The prime minister and Finance Ministry will not be starting from scratch. Over the summer, the caretaker government carried out an unprecedented exercise: Preparing a budget bill that was described as "reversible," rolling over €492 billion from 2024, which represents a €10 billion cut when taking inflation into account. The outgoing prime minister, Gabriel Attal, nevertheless allowed himself to make cuts in employment and environmental credits, while the public accounts ministry has just reported a slight drop in expected tax revenues.

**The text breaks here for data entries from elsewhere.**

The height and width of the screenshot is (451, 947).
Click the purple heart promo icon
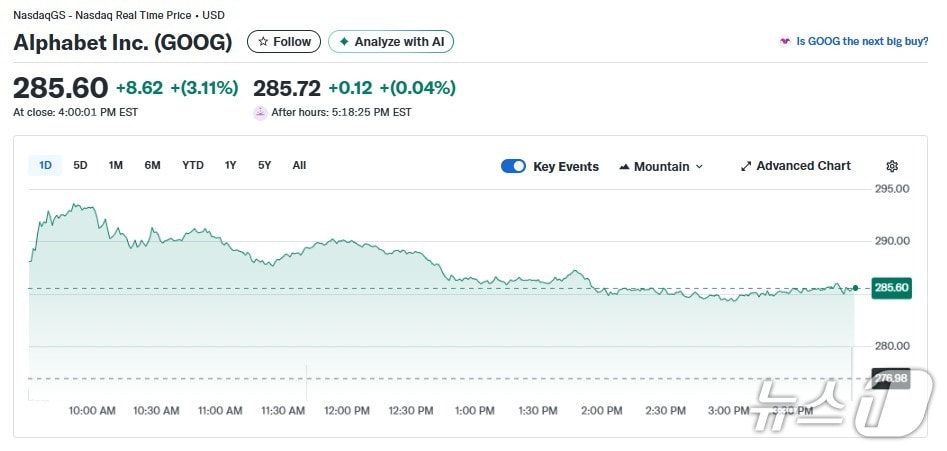pos(785,42)
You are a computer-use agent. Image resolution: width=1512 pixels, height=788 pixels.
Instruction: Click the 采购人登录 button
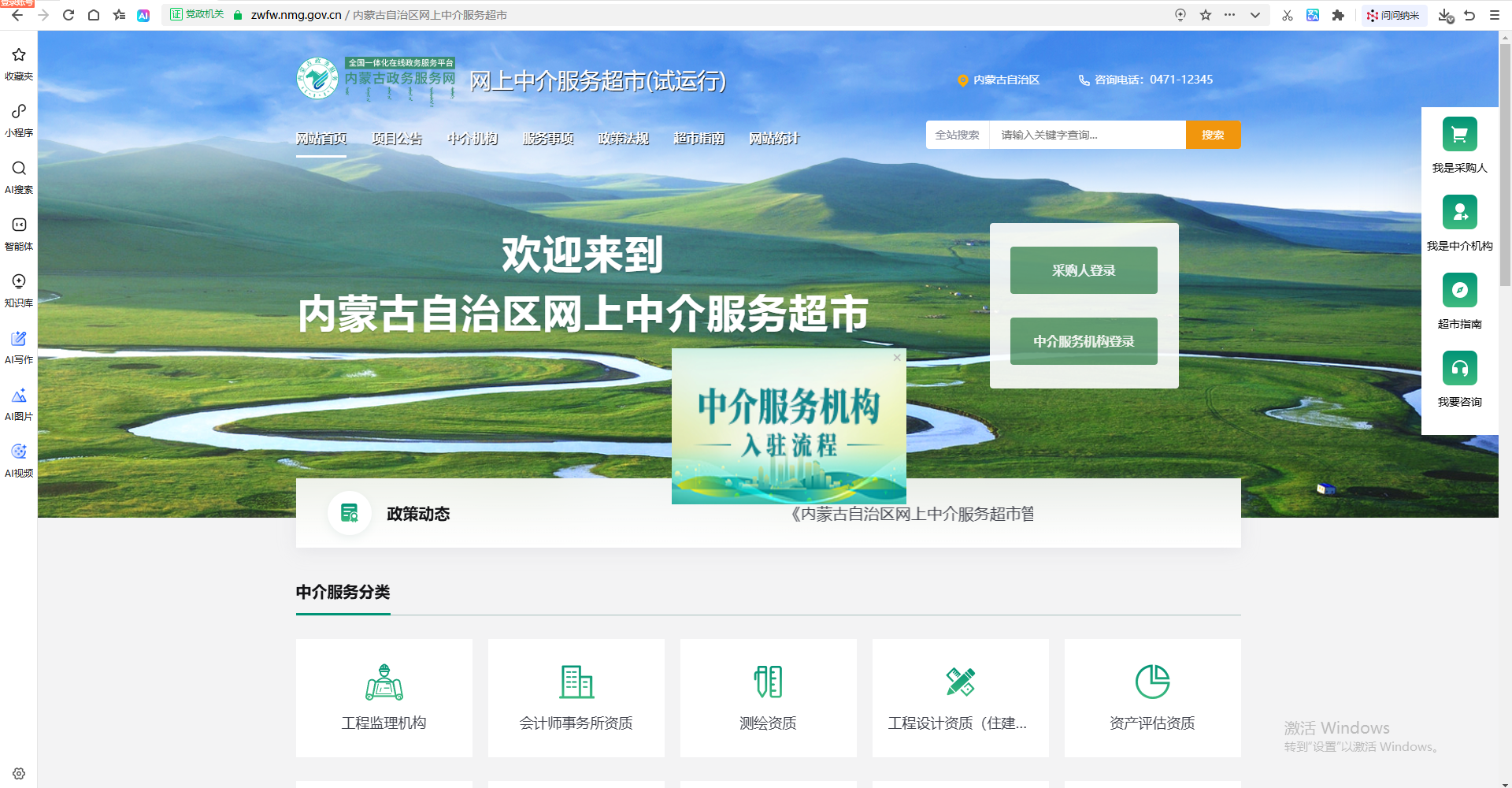pos(1084,270)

A double constraint – political and financial – weighs on the budget's preparation. This is unprecedented. Until now, the bill allowed a government with a majority in the Assemblée Nationale (even if relative) to put forward its priorities, without any major risk of seeing its bill rejected. Today, the opposite is true, and decisions will be dictated by politics rather than policy: The goal is to present a text likely to be adopted without the government being toppled. "It is around the budget that a coalition or legislative pact will or will not be built," said Thomas Cazenave, outgoing minister for public accounts, in an interview in the newspaper Les Echos on August 5.

The budget bill therefore plays an unprecedented role. More than just a one-off project, it will define the context within which a coalition could manage the country, for want of reforming it. This carries the obvious risk of producing a budget that reflects the lowest common denominator between the parties that accepted this "legislative pact," which could be close to disintegrating at any moment. What's more, it could leave the country bogged down until the next dissolution of the Assemblé – at the earliest, next year– and, more certainly, until the 2027 presidential election.